(Source data)

+-------+

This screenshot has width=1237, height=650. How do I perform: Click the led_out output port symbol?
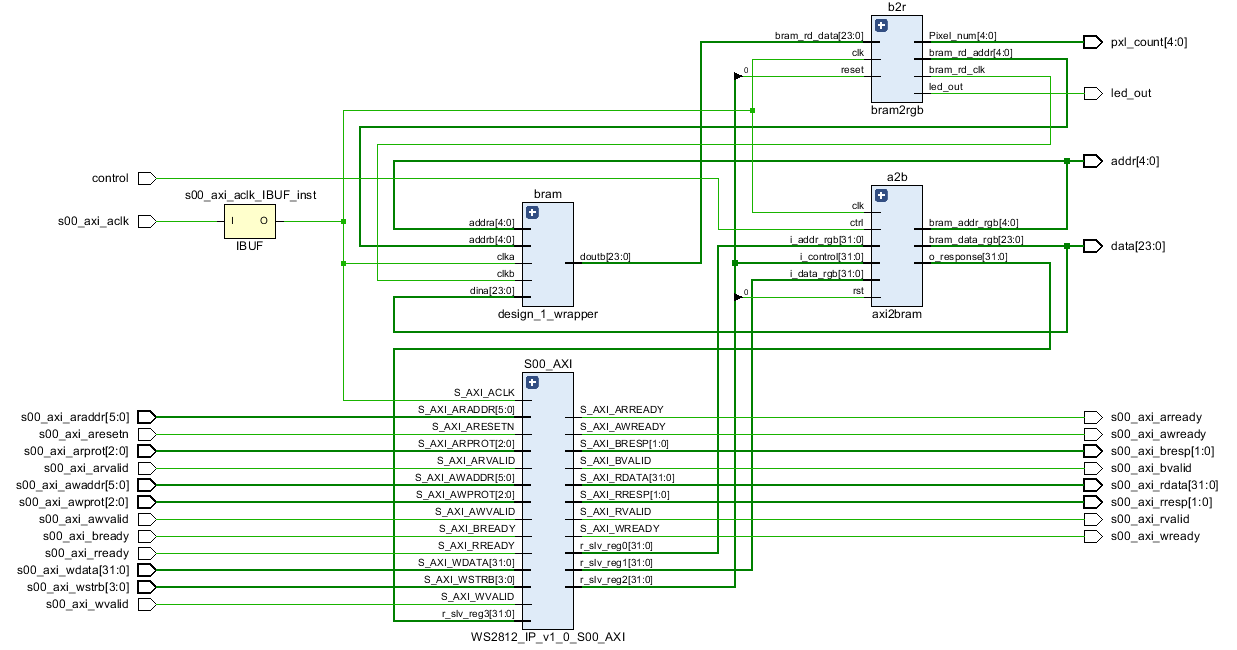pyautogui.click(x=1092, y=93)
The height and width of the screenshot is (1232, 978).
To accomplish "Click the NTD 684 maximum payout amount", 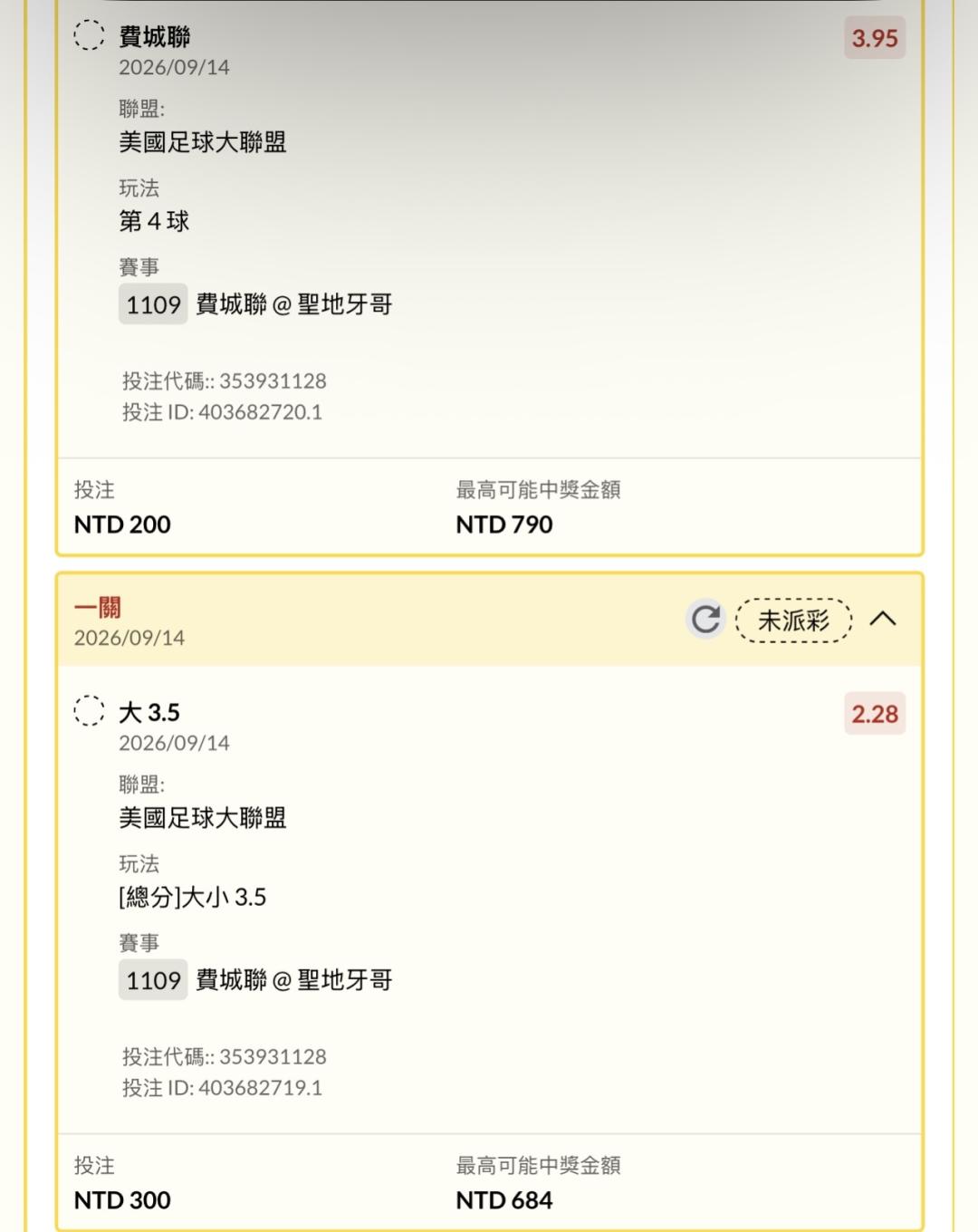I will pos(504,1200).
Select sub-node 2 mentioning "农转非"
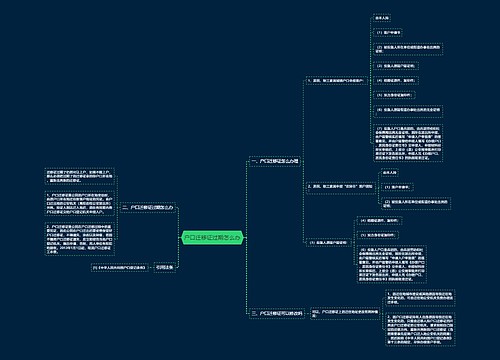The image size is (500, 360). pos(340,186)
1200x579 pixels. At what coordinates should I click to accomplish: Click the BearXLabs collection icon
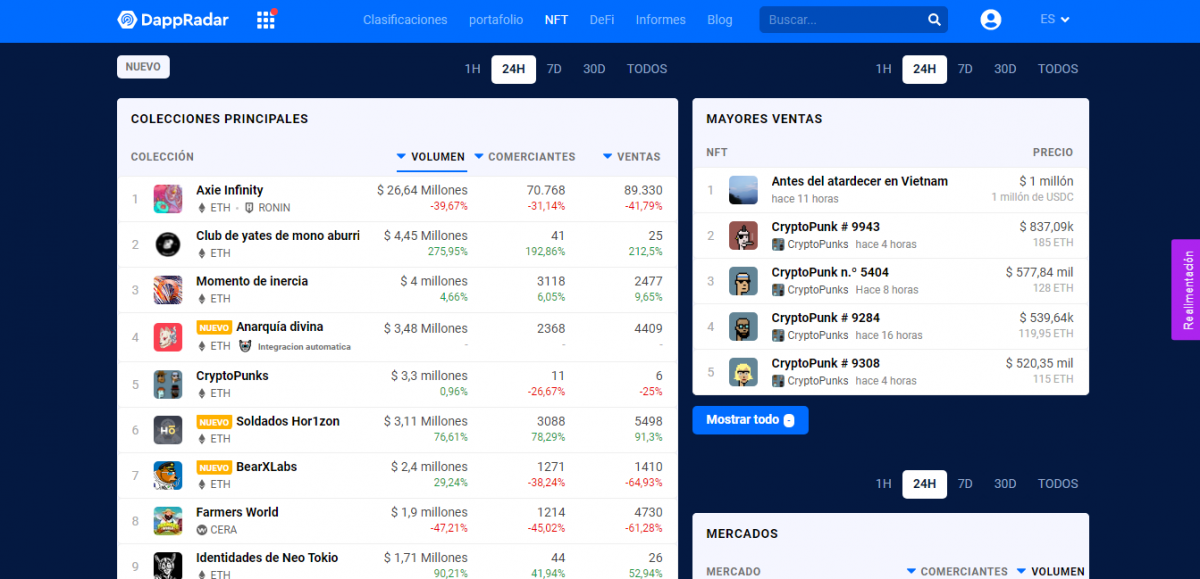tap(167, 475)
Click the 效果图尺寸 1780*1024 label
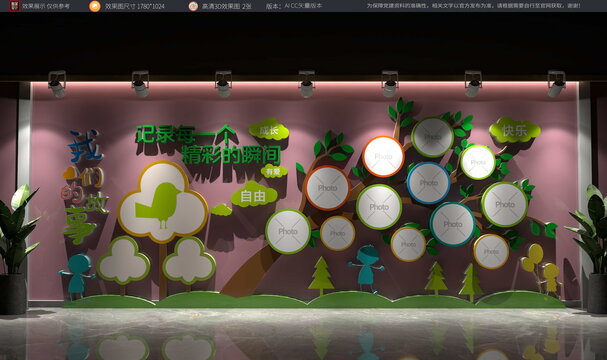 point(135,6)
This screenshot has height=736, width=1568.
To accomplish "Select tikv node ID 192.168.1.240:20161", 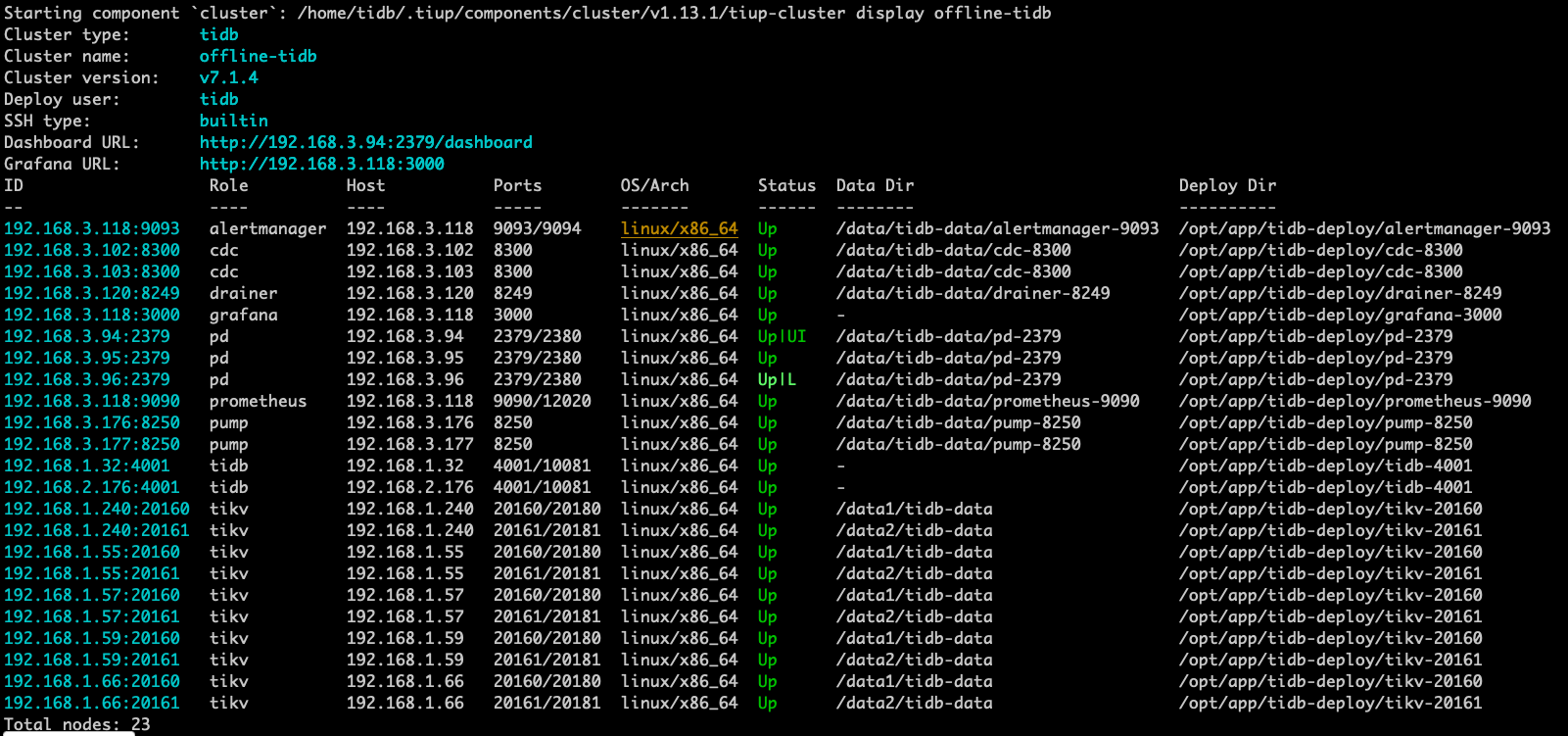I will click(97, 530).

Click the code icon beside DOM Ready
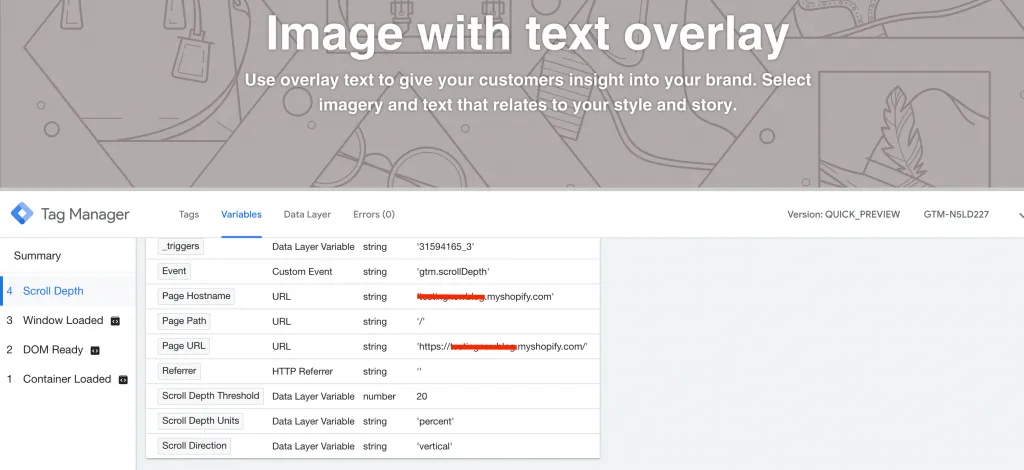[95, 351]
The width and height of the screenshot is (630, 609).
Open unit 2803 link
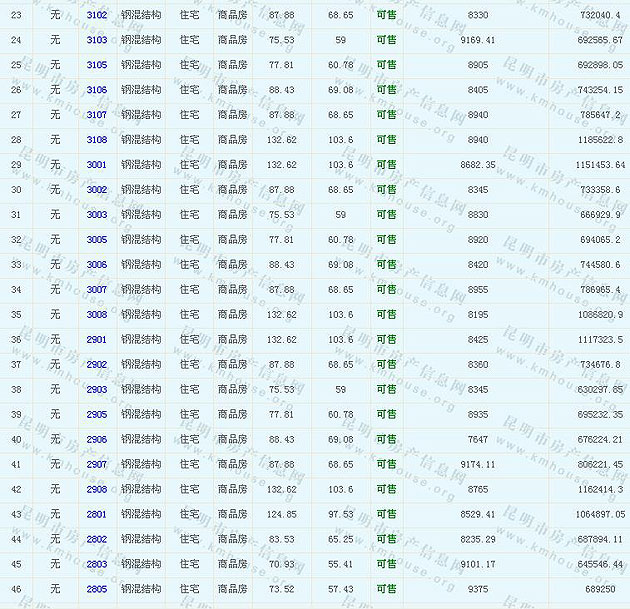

+-------+

→ **Exercise objective**: Copy exactly the lines from the one containing "Click the code icon beside DOM Ready" through the final line of the records above, both included, and leave out any pictures.

→ **Result of the exercise**:
Click the code icon beside DOM Ready
[95, 351]
The width and height of the screenshot is (630, 609).
Open unit 2803 link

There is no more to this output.